To address the question of whether individuals can be safely tapered off medication for OUD after an extended period of stabilization, the second study phase of CTN-0100 will follow stable individuals with OUD who attempt to stop their medication for OUD. Because of the risks of discontinuing medications, participants will not be actively recruited for the Discontinuation Phase and will not be randomized to a predetermined length of treatment. Instead, study participation will only be offered to individuals who (1) have been maintained for an extended period (buprenorphine [extended-release or sublingual] for at least one-year, injectable naltrexone for at least 6 months), (2) are currently stable in terms of abstaining from opioid and other drug use, and (3) wish to discontinue medication for OUD. The primary endpoint of the study is successfully stopping medications and not relapsing to opioid use within the 6 months following discontinuation. Individuals will be encouraged to remain on their medications if needed and continuation on MOUD without relapse will also be considered a positive outcome. All patients will be followed for the duration of the taper (a maximum of 24 weeks for participants entering on extended-release naltrexone and 48 weeks for those entering on buprenorphine) and at least 24 weeks following the end of the taper period. Predictive analysis will be used to determine which patients were most likely to be able to successfully complete taper of medication and be maintained without relapse to opioid use. In this way, data may be safely gathered on the likelihood of successful and safe taper without relapse.
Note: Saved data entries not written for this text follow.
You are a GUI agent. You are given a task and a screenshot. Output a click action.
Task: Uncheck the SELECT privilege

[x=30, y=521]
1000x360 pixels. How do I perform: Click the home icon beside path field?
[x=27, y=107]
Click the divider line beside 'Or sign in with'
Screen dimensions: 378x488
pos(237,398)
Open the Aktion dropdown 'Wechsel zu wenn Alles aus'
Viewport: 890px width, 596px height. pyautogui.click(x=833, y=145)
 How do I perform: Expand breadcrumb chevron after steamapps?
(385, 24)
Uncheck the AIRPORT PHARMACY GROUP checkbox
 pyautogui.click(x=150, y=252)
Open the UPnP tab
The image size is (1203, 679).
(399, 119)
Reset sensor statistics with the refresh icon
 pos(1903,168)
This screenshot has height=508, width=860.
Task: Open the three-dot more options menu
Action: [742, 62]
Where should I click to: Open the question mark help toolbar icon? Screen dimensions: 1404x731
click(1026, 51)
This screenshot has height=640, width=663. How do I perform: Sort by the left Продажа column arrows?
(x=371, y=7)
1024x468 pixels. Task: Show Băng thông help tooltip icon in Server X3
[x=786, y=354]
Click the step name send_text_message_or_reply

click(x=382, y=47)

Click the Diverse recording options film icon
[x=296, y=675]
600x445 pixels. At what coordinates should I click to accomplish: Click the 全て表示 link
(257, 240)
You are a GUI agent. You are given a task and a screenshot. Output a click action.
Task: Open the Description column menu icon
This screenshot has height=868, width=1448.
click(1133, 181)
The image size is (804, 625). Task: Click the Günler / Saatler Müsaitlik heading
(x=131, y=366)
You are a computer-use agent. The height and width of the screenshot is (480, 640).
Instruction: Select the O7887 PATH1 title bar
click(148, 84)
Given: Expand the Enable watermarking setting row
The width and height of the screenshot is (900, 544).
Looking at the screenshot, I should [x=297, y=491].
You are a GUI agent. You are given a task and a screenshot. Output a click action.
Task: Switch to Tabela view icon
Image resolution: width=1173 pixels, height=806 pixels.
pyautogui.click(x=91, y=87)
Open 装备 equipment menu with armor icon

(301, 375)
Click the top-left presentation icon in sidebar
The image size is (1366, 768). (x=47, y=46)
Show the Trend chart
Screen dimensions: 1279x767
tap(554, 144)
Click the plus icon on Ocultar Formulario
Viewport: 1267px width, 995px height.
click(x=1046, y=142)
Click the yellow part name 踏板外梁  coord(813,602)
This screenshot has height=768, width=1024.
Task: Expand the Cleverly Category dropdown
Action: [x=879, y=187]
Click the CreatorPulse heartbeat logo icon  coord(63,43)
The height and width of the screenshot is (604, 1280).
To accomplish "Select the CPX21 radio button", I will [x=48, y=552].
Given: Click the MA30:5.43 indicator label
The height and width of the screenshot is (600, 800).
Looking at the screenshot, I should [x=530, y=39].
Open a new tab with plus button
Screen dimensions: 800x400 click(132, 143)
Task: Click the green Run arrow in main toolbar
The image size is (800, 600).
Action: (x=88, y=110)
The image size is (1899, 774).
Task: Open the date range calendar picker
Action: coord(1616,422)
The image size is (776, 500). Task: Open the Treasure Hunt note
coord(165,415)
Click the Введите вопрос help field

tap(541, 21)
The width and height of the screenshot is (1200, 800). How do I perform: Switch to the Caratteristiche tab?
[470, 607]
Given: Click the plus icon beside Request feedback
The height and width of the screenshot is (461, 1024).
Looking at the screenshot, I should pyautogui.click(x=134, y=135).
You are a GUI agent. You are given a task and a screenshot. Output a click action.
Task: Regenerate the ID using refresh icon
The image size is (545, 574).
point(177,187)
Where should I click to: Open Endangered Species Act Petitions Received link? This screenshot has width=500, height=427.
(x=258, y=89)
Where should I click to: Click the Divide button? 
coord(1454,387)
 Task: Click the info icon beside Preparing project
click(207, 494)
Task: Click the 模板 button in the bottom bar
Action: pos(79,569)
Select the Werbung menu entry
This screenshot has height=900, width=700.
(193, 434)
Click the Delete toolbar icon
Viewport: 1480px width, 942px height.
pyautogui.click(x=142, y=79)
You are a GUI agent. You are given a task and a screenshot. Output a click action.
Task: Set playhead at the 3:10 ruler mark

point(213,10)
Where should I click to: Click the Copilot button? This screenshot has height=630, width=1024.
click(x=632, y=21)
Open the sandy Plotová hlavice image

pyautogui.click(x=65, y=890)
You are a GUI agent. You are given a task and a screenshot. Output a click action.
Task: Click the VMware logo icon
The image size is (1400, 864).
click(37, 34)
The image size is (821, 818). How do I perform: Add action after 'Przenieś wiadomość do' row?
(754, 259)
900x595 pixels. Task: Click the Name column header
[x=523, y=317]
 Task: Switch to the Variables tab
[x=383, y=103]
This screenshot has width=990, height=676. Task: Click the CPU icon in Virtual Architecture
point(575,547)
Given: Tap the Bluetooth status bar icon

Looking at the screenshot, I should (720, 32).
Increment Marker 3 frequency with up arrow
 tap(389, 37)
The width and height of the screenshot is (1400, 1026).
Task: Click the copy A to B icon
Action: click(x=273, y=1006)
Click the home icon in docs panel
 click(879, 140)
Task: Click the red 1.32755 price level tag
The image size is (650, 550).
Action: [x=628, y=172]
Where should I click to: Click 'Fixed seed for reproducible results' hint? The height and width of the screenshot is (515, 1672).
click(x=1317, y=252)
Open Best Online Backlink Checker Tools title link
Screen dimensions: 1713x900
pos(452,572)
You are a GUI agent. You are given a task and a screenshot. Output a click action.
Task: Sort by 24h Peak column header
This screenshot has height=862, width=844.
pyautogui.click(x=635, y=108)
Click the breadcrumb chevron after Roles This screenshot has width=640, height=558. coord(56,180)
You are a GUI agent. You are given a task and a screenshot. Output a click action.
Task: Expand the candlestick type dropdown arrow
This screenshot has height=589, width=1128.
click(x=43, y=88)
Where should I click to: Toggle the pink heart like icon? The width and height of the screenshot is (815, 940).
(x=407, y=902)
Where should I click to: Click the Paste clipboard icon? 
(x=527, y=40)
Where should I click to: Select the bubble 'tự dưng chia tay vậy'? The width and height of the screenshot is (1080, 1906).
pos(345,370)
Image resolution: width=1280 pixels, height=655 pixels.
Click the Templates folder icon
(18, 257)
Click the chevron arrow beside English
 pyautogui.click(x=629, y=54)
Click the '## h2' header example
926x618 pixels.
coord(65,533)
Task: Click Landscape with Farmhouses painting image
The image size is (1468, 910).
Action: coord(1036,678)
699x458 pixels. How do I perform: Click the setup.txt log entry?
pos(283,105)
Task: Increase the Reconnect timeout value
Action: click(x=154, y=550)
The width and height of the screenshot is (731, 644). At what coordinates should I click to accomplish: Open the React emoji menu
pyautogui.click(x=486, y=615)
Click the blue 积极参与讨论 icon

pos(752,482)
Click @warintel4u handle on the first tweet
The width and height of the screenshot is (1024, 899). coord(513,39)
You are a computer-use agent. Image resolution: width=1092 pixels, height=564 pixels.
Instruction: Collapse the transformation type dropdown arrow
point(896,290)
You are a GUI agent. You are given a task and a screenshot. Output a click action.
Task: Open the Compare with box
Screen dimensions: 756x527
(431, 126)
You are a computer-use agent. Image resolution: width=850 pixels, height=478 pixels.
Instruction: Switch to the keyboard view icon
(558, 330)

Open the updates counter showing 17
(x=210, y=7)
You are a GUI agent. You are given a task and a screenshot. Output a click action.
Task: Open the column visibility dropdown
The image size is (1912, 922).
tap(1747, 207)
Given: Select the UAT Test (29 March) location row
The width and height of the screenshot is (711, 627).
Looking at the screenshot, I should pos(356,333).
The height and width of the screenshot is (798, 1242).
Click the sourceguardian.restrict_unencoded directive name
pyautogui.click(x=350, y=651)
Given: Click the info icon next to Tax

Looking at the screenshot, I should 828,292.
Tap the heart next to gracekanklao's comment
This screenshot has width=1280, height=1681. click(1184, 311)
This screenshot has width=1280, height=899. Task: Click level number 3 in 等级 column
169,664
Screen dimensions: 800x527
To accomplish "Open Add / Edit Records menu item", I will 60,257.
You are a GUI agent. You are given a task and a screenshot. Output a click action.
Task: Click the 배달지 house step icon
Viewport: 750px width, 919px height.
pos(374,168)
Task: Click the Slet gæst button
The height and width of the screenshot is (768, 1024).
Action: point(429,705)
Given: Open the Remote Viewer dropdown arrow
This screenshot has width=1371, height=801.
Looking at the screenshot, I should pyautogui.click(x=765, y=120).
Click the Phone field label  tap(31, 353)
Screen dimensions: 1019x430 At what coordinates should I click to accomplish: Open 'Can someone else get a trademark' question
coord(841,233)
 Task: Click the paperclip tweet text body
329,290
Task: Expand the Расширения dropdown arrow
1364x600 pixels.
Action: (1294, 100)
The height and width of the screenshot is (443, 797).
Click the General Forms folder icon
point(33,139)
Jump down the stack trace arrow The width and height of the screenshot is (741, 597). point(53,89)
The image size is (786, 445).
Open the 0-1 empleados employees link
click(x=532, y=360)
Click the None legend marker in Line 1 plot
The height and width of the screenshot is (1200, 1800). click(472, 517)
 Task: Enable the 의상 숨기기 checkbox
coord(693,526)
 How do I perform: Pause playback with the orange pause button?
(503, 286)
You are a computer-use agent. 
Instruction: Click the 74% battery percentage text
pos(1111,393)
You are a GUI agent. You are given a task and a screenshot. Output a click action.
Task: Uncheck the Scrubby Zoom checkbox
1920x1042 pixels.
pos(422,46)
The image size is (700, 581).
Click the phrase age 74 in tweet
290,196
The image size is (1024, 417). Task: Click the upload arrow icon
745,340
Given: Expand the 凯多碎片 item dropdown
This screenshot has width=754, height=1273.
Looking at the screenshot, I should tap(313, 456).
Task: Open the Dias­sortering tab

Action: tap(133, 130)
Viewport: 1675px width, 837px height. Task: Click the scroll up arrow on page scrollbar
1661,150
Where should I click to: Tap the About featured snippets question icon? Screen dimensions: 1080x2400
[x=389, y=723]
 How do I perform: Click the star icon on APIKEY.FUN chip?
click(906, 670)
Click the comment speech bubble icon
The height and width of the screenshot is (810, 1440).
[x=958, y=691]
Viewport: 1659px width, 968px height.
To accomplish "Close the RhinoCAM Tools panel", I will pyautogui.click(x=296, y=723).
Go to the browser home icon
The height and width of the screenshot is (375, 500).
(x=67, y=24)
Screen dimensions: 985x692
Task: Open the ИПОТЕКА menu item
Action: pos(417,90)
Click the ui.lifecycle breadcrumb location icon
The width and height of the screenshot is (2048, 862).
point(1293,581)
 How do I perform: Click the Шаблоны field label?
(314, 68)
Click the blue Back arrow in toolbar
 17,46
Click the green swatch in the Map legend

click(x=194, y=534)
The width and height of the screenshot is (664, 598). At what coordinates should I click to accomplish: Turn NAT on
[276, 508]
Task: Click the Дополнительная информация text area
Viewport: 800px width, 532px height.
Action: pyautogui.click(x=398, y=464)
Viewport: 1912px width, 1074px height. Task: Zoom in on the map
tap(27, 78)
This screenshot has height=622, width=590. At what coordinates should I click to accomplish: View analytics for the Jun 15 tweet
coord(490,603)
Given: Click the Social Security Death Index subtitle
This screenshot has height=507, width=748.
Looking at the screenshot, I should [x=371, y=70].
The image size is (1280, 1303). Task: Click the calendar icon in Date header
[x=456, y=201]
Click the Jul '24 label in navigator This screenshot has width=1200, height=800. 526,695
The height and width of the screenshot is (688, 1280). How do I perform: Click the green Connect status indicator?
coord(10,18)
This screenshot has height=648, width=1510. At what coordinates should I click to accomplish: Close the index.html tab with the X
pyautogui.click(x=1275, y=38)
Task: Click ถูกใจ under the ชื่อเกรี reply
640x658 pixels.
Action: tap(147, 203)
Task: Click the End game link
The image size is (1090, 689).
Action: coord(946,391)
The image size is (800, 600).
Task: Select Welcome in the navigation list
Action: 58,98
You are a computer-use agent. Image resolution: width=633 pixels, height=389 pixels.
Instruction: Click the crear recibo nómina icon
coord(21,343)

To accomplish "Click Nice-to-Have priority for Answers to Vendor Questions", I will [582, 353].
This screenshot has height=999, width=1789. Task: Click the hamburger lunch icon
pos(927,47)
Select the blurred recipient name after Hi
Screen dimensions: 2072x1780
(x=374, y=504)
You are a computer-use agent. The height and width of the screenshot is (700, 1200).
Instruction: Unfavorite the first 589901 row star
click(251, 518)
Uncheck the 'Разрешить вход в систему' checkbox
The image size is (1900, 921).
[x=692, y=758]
In addition, this phase will also test approaches to facilitate the safe taper of medication. Automated psychosocial intervention in supporting patients in stopping their medication will be tested. All participants will be randomized to receive either usual treatment or usual treatment along with access to a recovery support app (the CHESS Connections App) [32, 33]. This application was chosen for the purpose of relapse prevention in this group, (as opposed to the Pear-002a application) because it includes tools specifically designed to support maintenance of sobriety during high-risk situations. Patients stopping sublingual buprenorphine will also be randomized to taper their sublingual dose of medication or to be transitioned to long-acting injectable buprenorphine to facilitate their medication taper. Figure 2 shows a diagram of the discontinuation phase.

Fig. 2
figure 2

Discontinuation phase

Conclusion

Treatment for OUD has shifted over time from acute withdrawal management to long term MOUD. Although medications have been found to be effective at assisting patients decrease opioid use and overdose, long-term retention of patients on these medications has been a significant challenge. In addition, the question of whether, how, and for whom these medications can be safely stopped after an extended period of stability has also not been addressed with prospective trials. The CTN-0100 trial will address some of these clinical issues using a two-phase, large, multisite, prospective, pragmatic trial.

The benefits of medications for long-term maintenance of OUD has also highlighted the importance of providing these treatments for all individuals with OUD. A significant challenge remains as most patients with OUD never begin treatment with medication for OUD [34]. To address this gap, the CTN has sponsored several trials to implement buprenorphine in medical settings including general emergency departments and primary care centers to increase the number of patients who may be offered and initiated onto medication for OUD.

The CTN is an example of a stable research infrastructure for carrying out large, definitive multi-site trials in the area of OUD along with other substance use disorders. In the coming years CTN trials will help address critical treatment issues and hopefully turn the page on the opioid and overdose crises that continue to have tragic consequences in the United States and around the world.